In that sense, IUI is not truly ‘natural’, though it may still feel more aligned with nature than IVF.
IUI cycles are carefully timed with ovulation. Ultrasound monitoring is usually used to track follicle growth so that insemination can take place when the egg is ready, offering structure and reassurance while still keeping the process relatively simple.
For younger women with good ovarian reserve, IUI can be a perfectly valid first step – particularly if they value a lighter-touch treatment.
When IVF is the only option
In some cases, there is no real decision to make. If sperm counts are very low, IVF with intra-cytoplasmic sperm injection (ICSI) is the only realistic way forward.

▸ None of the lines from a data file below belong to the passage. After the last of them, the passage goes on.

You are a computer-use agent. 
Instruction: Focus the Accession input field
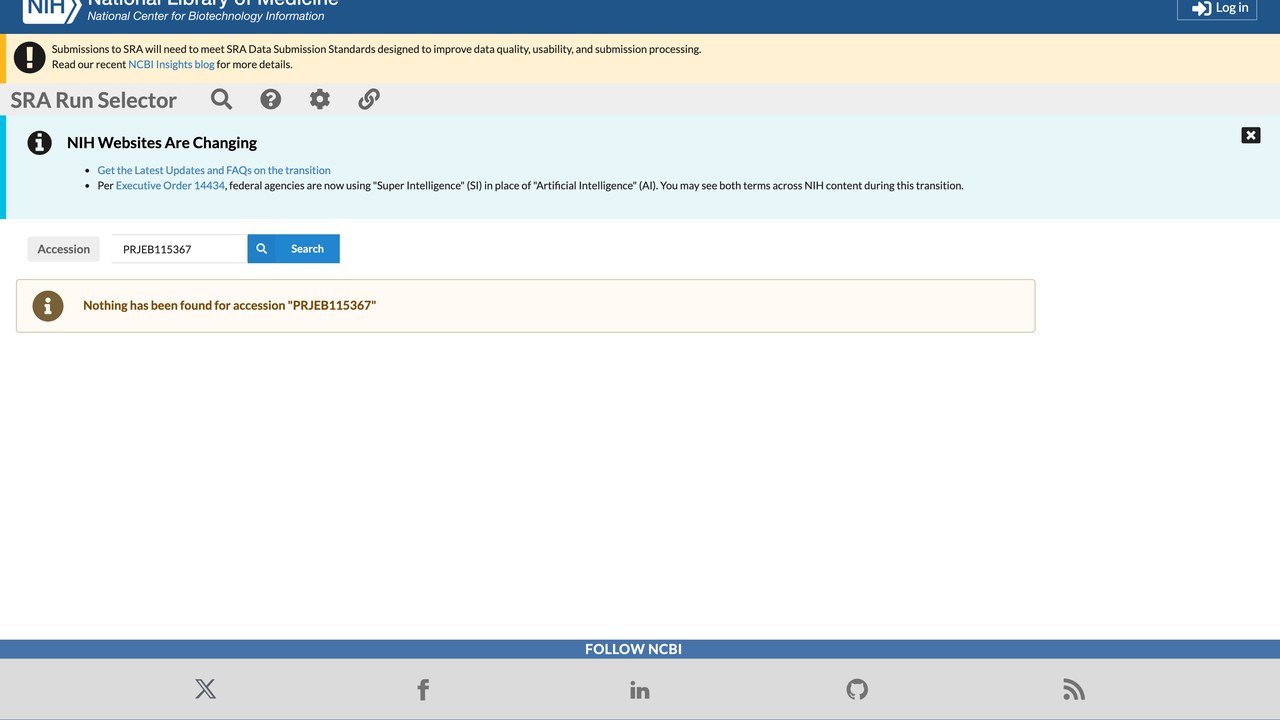click(179, 249)
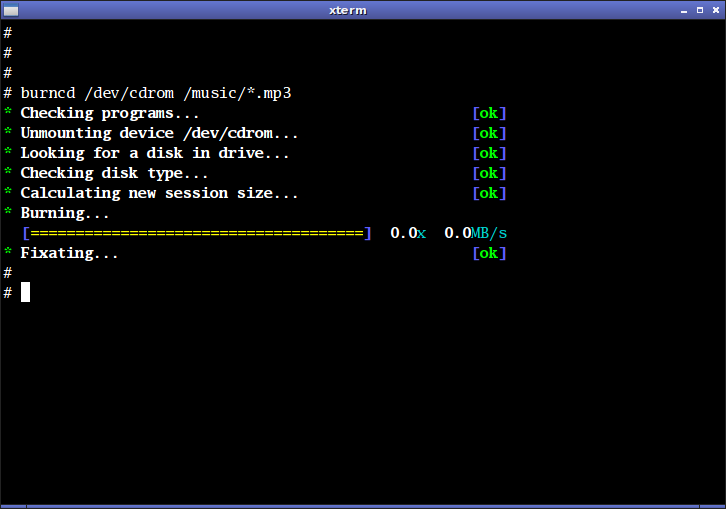Click the 0.0MB/s transfer rate readout
This screenshot has height=509, width=726.
pyautogui.click(x=476, y=233)
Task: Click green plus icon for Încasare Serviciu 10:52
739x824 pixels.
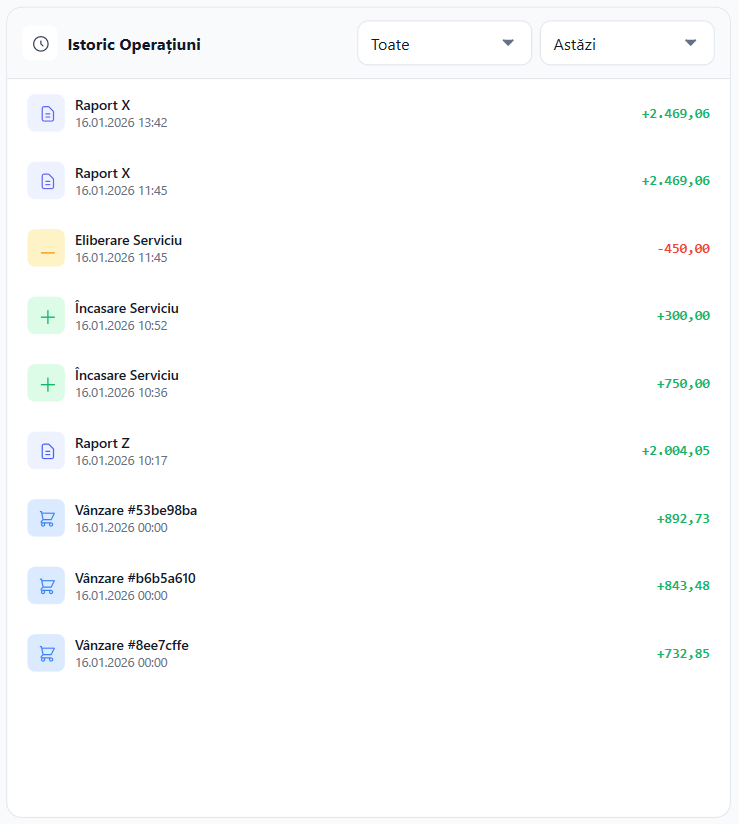Action: click(x=46, y=316)

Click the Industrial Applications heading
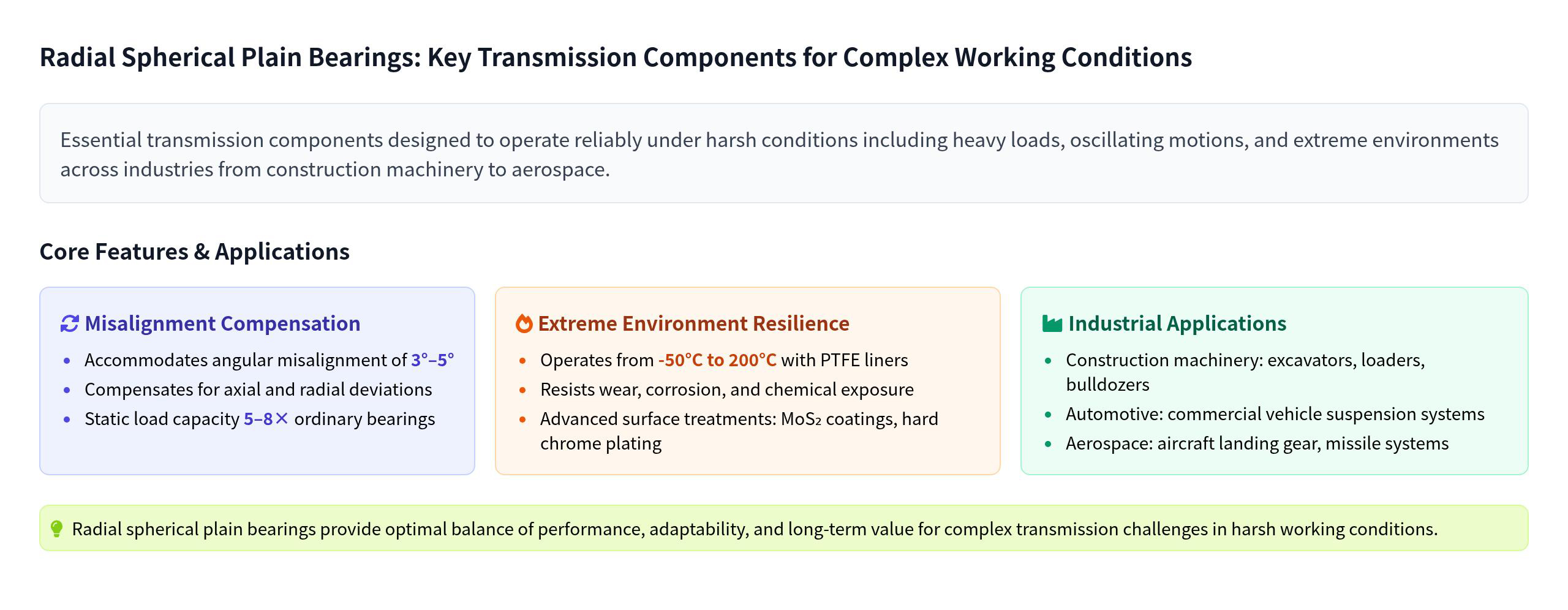pyautogui.click(x=1177, y=323)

Similarly, if the fallopian tubes are blocked, sperm and egg cannot meet naturally, so IUI cannot be offered.
The data: What are people choosing?
Recent HFEA data from 2023 underline how IVF is increasingly used in the UK: over 77,500 IVF cycles were carried out by around 52,400 patients, resulting in approximately 20,700 babies born via IVF.
IVF births now account for about 3.1% of all UK births – roughly one in every 32 babies. For women aged 40-44, 11% of live births were a result of IVF in 2023.
By contrast, donor insemination (DI, which is a form of IUI when donor sperm is used) resulted in about 5,500 cycles and 820 babies born in the same year. Partner-sperm IUI data are less prominently reported, but the overall scale is much smaller than IVF.
IVF vs IUI success rates: why they differ
At Bourn Hall, IVF tends to be significantly more successful than IUI.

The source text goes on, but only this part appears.